I began writing this little article in July, when protesters were in the streets of Cuba. The New York Times described them in this way, from July 11, 2021: "Shouting 'Freedom' and other anti-government slogans, hundreds of Cubans took to the streets in cities around the country on Sunday . . . ."
"'Freedom' and other anti-government slogans . . . ."
Nice going, Times.
They're right of course. "Freedom" is an anti-government slogan. Where they're wrong is where their sympathies obviously lie, for they obviously lie with the Cuban government and not with the people who suffer under it.
So I made up some fake headlines:
Democrats Alarmed as Lego Group Sends Presidential Palace Building Sets to Cuba
Progressives Want End to Trade Embargo So Antifa Can Burn the American Flags Currently Being Waved by Cuban Protestors
Google Translate Changes Meaning of Spanish Word "Libertad" from "Liberty" to "We Want More Covid Vaccines"
Now here it is August and the Taliban have walked into Kabul. And now here's a real headline, from Business Insider, August 20, 2021:
A baby that was photographed being passed to US soldiers over razor wire in Afghanistan has been safely reunited with their father
Their father.
That headline sums up as well as any why the Taliban won and we lost: They were determined to defeat their enemies. We're worried about pronouns.

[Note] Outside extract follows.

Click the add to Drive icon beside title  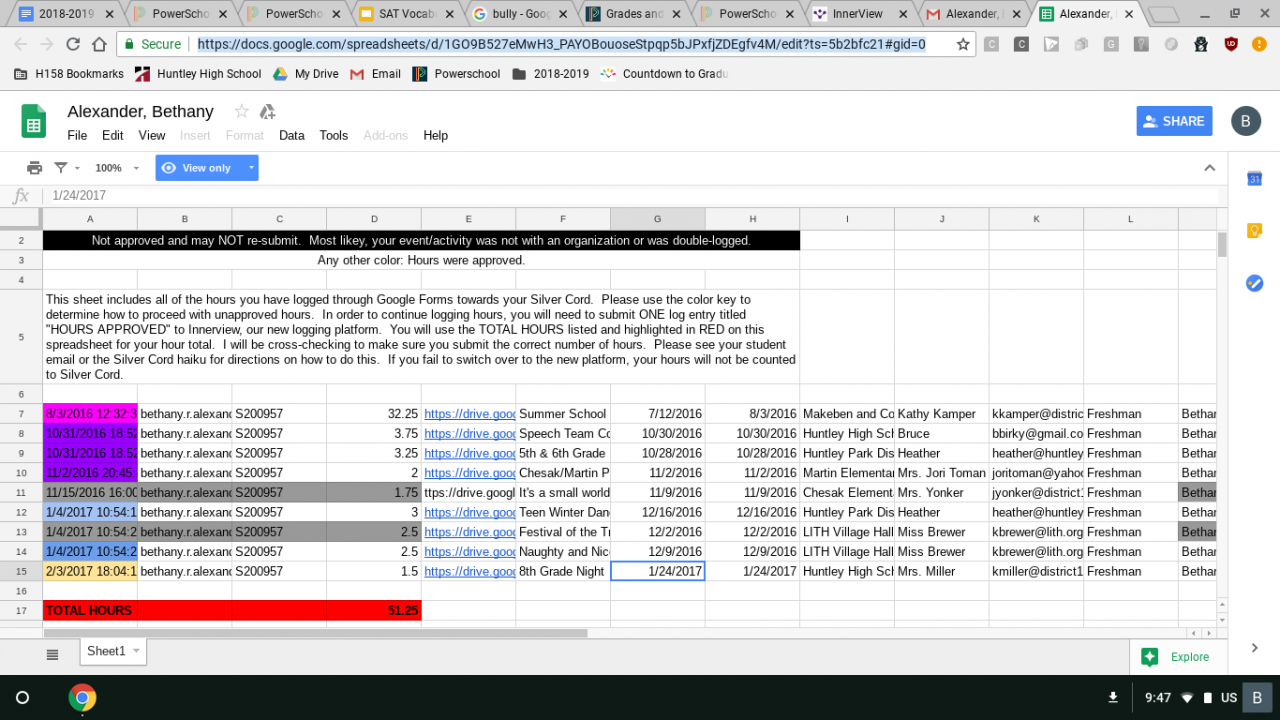[267, 112]
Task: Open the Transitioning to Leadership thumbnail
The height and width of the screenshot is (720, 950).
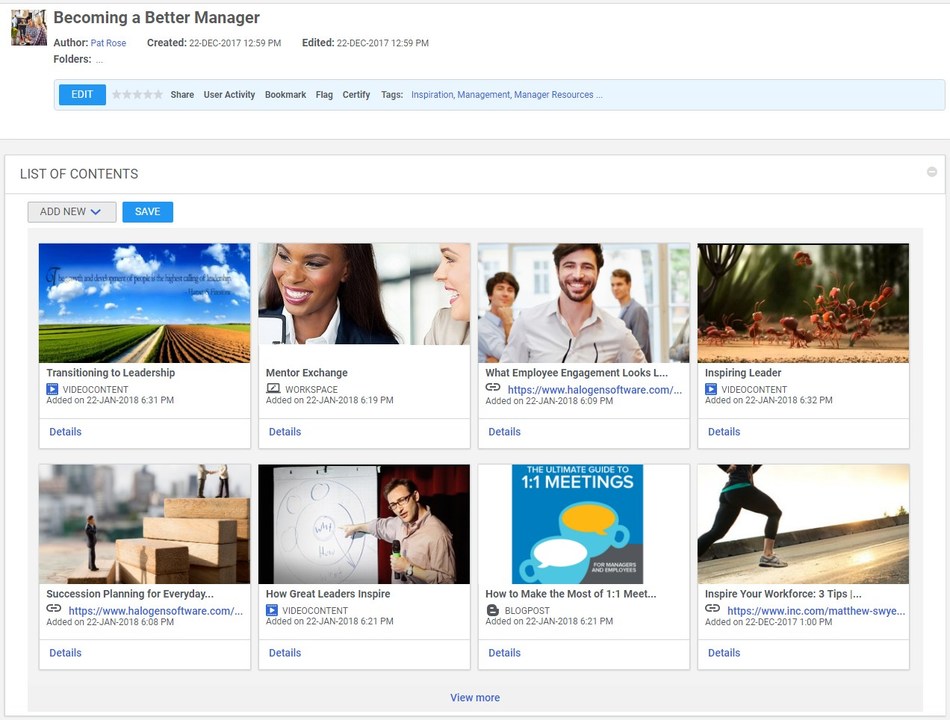Action: coord(144,303)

I don't think of the Taliban as being utopian in their thinking, although Islamism has its eyes on the future and the setting up of an all-powerful State. But like utopians and other progressives, Islamists are anti-liberal. And their victory shows what happens when men burning with a holy fire encounter the bloodless Liberal. If we are to win in any of this, we have to burn, too.
Comic books are often described as an "adolescent power fantasy" or a "male adolescent power fantasy"--a phrase that has become a cliché and perhaps deserving of an acronym: APF or MAPF. (The latter reads like a comic book sound effect.) Power fantasy is supposed to be a pejorative, I guess, but who exactly lacks them? (If Business Insider can use a plural pronoun with a singular antecedent, so can I.) Nobody I can think of. You could say that romance novels are the female version of the power fantasy. You can come up with your own examples, I'm sure. Anyway, the reason I bring up the topic is that socialism and Marxism are adolescent power fantasies, too. They are enjoyed most by men and women with adolescent--or childish--or even infantile--minds. These people imagine, I guess, that when the Revolution comes, they will assume their power, what is rightfully theirs and has been denied them. Then you'll pay. That's right. Then you'll pay. Never mind that the merely intellectual revolutionary--the guy with the books and the ideas and the glasses to correct his myopia--always falls before his truly ruthless comrades.
Let's not march towards Utopia anymore. Let's choose a better way and a better world instead--better than Utopia--a world that is more human because it is imperfect.
One more thing: a fitting soundtrack has played as I have written this tonight: Harold Budd's Abandoned Cities. And it's from a fitting year: 1984.